C H A P T E R S I X T E E N

"Does Scar know?" I asked, still hugging him. I could feel him clenching his fists and suffocate with every breath he took.

"I don't know," he mumbled. "But I'm dreading to find out." He finally released me and looked at me, his eyes, full of hope. "Can you come with me to the apartment? Please?"

"You don't have to ask."

I turned back to look at Matt who was standing there dumbfounded. He then nodded and gestured me to go with Noah. I grabbed my coat, and we made our way towards his apartment. His fingers were entwined with mine, and it didn't seem like he was planning to undo that anytime soon.
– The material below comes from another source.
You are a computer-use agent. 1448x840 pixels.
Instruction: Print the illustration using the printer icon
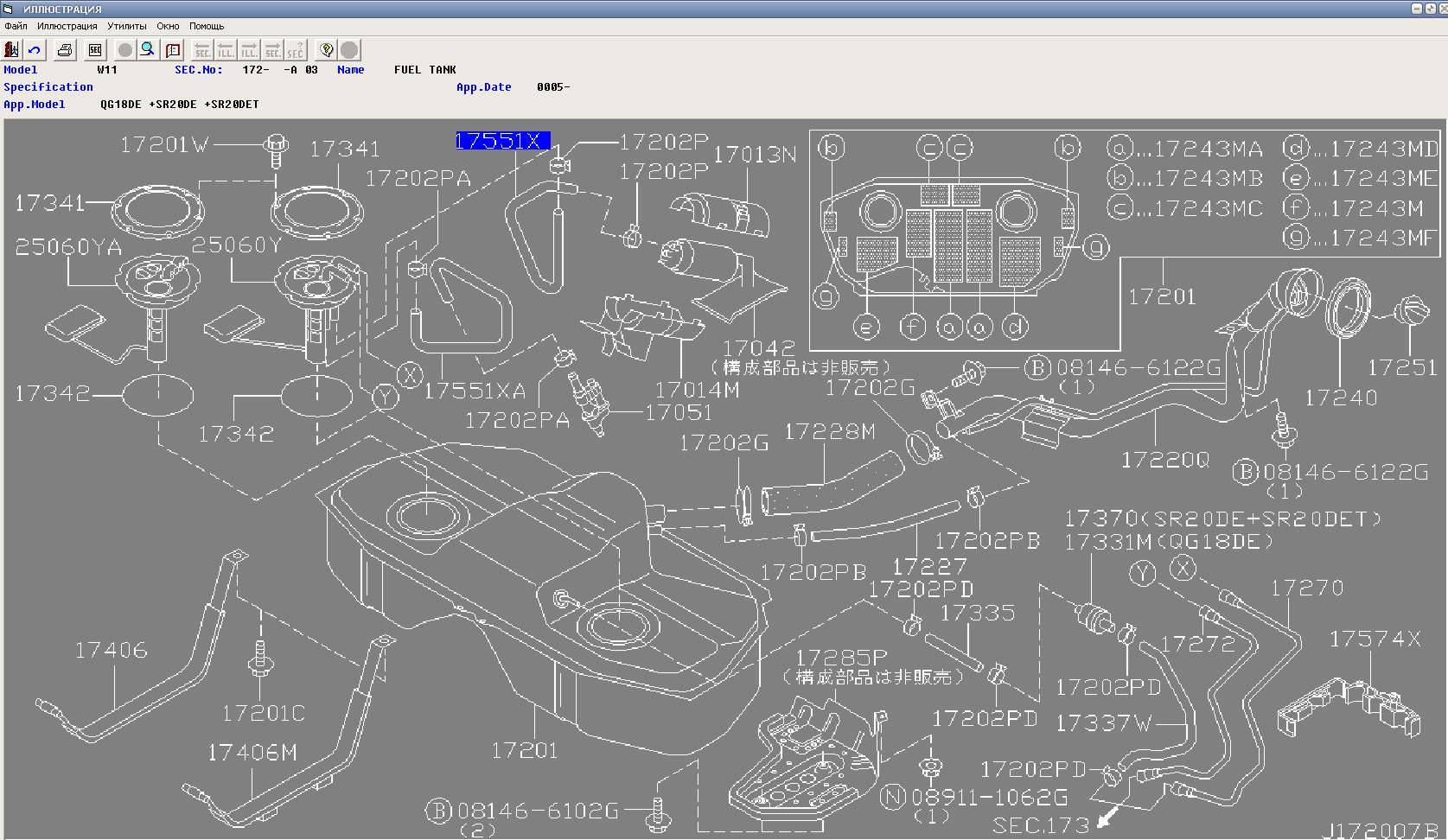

I had a very strong feeling Scar knew. There was no way she couldn't. I preferred it that way. Noah could barely speak a word, and I didn't consider myself strong enough to tell her. I'm sure the source that gave Noah that piece of information had the courtesy to tell Scar as well.

It was still raining cats and dogs, but at this point, that was the least of our worries. I had a thousand questions running in my head. When? Where? How? The list was limitless, but the boy next to me looked so weak that I couldn't muster up the courage to ask him anything. My mind was terrified thinking of what Scar's state would be. I don't think I was gonna stop crying anytime soon and I knew Judy for a few days so I couldn't even think of what both Noah and Scar would be going through.

As we stood on the door, ready to open it and enter the apartment, my body trembled at the thought of a very broken and weeping Scarlett and when the door opened, my thoughts were brought to life.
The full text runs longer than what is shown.